EE said its 4G customer base has hit 1.2 million, driven by a 72 percent quarter-on-quarter jump in LTE subscribers. The third quarter figures show the operator has managed to beat its one million 4G target three months early.

The UK operator reported an impressive increase of 493,000 post-paid 4G subscribers during Q3.

It was still not enough to stop overall sales from falling, however, as the UK’s largest operator whittled down its less lucrative prepaid subscriber base.

Q3 mobile service revenue dropped 3.3 per cent, year-on-year, to £1.45 billion. Strip out the impact of cuts to mobile termination rates, however, and sales fell by a more palatable 0.6 per cent.

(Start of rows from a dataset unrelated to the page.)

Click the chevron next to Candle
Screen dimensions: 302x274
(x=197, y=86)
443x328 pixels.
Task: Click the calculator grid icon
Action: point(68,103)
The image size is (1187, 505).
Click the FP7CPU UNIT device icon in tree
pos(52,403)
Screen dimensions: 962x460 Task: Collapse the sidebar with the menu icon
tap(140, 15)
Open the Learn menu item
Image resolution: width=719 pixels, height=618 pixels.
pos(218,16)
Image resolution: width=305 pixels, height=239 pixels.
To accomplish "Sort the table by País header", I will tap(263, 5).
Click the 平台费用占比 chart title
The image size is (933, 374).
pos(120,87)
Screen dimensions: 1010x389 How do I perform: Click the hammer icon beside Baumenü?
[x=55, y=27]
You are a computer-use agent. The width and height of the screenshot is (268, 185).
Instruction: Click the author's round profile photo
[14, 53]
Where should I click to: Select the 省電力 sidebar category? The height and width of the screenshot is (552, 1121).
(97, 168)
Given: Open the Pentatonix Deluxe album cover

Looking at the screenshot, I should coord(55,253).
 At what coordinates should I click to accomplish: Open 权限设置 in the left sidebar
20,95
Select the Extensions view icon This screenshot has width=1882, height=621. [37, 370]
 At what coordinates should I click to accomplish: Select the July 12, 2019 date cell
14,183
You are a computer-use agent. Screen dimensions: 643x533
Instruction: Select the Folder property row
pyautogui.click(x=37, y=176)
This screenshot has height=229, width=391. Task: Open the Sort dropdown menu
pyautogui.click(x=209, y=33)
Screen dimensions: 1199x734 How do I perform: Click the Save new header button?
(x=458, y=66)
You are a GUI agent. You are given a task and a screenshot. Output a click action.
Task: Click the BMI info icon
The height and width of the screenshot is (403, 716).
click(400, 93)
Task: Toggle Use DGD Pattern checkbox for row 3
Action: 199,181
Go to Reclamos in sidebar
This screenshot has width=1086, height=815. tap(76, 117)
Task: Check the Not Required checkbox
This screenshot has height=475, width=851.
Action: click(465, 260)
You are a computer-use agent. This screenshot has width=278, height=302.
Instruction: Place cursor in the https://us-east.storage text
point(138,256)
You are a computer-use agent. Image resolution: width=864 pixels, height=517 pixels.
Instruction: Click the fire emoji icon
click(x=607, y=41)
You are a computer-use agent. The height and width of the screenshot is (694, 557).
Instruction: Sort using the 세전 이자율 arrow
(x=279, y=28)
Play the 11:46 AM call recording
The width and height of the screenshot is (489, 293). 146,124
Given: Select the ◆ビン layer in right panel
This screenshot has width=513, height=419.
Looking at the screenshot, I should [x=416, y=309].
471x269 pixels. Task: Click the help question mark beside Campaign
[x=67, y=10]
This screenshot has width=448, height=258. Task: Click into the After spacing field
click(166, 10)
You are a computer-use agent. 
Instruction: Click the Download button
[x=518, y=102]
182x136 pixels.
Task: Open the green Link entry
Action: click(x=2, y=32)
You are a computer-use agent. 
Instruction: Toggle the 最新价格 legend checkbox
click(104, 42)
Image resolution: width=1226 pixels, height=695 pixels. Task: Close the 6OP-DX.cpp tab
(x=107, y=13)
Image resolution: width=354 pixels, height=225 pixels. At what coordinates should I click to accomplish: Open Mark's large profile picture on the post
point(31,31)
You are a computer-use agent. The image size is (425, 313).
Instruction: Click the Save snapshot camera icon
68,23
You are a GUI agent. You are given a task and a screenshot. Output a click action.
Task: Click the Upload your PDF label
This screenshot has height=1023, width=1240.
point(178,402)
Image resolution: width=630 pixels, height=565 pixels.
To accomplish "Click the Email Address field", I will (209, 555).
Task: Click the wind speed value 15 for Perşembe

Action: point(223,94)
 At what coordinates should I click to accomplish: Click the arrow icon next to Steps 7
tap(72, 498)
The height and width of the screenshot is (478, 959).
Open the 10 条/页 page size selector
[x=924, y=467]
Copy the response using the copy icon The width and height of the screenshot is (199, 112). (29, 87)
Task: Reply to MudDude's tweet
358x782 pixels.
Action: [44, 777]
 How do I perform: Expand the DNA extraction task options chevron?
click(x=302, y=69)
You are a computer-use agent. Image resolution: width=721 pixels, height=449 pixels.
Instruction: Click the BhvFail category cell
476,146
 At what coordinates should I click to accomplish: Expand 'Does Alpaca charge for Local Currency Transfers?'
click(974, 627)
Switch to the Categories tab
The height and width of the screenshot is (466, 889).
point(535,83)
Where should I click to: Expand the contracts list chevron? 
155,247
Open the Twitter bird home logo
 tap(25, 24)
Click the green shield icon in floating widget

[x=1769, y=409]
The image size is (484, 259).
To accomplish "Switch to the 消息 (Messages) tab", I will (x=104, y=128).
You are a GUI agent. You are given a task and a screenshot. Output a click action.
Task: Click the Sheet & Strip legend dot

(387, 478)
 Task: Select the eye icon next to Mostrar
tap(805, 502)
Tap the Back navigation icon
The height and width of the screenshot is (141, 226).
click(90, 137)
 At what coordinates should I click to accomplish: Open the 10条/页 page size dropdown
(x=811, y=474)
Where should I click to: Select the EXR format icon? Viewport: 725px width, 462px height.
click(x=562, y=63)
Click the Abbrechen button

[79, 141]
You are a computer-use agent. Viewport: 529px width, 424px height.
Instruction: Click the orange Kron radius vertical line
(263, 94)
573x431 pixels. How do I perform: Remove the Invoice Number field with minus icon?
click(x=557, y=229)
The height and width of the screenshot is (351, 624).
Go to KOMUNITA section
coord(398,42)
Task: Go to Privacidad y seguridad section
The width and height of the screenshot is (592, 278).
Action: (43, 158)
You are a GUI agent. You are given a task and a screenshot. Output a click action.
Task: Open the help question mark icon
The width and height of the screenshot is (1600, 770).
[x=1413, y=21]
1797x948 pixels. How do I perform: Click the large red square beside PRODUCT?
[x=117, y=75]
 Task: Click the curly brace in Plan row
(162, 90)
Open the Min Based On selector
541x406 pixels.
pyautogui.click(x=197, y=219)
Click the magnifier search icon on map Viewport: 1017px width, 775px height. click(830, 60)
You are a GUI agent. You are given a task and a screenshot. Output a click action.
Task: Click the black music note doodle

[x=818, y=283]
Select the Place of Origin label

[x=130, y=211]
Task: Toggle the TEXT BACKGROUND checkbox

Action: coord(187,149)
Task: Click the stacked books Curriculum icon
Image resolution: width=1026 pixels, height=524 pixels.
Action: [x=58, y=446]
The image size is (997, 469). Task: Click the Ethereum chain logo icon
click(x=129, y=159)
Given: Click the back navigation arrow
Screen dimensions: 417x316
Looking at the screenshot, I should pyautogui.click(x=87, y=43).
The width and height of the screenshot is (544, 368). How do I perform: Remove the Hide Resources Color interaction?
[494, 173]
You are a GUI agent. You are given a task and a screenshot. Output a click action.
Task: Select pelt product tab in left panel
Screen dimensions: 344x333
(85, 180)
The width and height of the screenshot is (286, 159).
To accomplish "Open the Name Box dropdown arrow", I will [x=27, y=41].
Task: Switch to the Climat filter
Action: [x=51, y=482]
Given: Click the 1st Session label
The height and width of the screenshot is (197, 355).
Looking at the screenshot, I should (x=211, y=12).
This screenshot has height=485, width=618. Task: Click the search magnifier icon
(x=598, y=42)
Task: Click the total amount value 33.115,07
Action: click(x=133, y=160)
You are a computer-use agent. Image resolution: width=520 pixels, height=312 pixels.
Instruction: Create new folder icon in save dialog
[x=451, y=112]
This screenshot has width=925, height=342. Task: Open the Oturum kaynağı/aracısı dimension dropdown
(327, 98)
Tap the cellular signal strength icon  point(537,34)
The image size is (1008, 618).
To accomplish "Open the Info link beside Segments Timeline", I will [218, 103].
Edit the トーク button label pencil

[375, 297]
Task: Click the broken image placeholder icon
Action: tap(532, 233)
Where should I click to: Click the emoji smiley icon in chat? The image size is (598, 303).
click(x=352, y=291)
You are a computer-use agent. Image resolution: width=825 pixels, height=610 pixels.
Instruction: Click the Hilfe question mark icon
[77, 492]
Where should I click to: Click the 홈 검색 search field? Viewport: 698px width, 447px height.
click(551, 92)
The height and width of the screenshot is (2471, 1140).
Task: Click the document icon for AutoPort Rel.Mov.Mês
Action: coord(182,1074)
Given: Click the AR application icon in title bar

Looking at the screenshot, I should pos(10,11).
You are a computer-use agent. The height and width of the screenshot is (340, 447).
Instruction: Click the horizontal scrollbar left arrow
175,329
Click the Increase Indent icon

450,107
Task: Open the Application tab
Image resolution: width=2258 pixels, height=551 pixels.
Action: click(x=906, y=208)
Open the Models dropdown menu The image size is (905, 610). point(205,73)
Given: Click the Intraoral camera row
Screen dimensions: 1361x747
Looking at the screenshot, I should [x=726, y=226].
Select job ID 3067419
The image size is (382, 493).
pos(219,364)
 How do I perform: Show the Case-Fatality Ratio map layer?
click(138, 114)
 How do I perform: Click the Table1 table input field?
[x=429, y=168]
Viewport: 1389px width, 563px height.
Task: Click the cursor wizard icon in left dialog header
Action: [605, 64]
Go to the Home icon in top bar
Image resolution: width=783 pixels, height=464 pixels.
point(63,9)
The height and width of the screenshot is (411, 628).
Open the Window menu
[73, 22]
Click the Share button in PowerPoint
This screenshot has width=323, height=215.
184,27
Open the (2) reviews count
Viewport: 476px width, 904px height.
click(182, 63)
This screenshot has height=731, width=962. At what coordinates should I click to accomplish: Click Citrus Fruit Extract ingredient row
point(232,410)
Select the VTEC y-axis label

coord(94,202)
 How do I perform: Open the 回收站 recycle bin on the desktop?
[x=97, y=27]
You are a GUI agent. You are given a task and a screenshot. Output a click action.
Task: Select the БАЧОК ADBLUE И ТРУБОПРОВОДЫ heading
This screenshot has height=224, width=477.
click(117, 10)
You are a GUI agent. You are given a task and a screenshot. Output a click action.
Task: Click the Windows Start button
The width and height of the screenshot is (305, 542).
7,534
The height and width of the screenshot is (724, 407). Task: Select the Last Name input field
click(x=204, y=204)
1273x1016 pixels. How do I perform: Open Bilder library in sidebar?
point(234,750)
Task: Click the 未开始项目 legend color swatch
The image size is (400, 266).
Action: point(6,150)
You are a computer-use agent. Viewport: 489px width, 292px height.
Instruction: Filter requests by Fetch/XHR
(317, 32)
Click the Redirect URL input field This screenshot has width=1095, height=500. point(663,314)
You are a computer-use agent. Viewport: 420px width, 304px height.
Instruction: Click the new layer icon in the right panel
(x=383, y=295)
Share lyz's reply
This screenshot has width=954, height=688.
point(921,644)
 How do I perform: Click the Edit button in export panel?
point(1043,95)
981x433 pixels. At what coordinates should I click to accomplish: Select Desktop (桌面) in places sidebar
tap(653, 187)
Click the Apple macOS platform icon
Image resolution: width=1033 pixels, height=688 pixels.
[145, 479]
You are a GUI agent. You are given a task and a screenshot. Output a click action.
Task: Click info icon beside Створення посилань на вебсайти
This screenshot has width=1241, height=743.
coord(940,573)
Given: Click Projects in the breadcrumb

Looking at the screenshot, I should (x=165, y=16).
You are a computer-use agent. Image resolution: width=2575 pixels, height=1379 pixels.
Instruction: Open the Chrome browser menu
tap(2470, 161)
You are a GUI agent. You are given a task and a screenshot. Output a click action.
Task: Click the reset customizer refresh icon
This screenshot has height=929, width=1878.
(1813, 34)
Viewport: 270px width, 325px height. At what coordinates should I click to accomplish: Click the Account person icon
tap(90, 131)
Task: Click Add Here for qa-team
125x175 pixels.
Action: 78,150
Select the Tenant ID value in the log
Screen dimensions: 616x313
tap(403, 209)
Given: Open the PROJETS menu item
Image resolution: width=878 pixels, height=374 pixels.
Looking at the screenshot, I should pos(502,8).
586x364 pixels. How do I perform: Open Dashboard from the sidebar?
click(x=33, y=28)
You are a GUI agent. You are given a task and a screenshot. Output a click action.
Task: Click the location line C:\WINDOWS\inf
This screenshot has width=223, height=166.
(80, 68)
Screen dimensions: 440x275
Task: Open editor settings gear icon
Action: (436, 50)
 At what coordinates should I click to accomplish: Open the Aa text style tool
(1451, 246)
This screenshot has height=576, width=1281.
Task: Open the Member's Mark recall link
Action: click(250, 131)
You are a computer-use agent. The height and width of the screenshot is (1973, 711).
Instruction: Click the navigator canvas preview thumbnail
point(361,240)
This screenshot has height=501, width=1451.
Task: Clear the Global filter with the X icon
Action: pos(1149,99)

Overall blended Q3 ARPU, mixing prepaid and postpaid customers, was up a modest 0.5 per cent to £19.

More encouragingly, EE’s customer mix is improving with a heavier leaning towards more lucrative contract customers and reports that Q3 data revenues – excluding text – were up 25 per cent, year-on-year, driven by strong smartphone adoption.

Growing 4G take-up has also meant a larger portion of ARPU is taken up by data revenues. From a 31 per cent slice in Q3 2012, data (not including SMS) accounted for 43 per cent share of ARPU in the three months ended September.

EE further reports a net increase of 181,000 “high value” postpaid customers and that 56 per cent of its customers are now on postpaid plans. Postpaid customers, says the operator, generate an average of six times higher ARPU than prepaid.

Moreover, says EE, around two-thirds of its new/renewing postpaid customers select 4G contracts or 4G-ready devices.

EE has had nearly a year’s 4G head start in the UK, helping it to expand its 4G corporate account base beyond 3,200 during Q3. Large companies, including ASDA, BT, Canon, Expedia, Kimberly-Clark and Virgin Media, signed up with EE during the quarter.

EE boasts that it is Europe’s fastest-growing operator and that its new 4GEE tariffs – when taking into account speed and data allowance – beat any of its European counterparts when it comes to value.

Largely because of the trimming of its less lucrative prepaid base, EE had 25.1 million mobile subscribers by the end of September, down 2.7 per cent from 12 months previously.

The postpaid base was up 5.7 per cent, however, to 14.2 million subscribers.

EE does not publish profit and loss figures on a quarterly basis.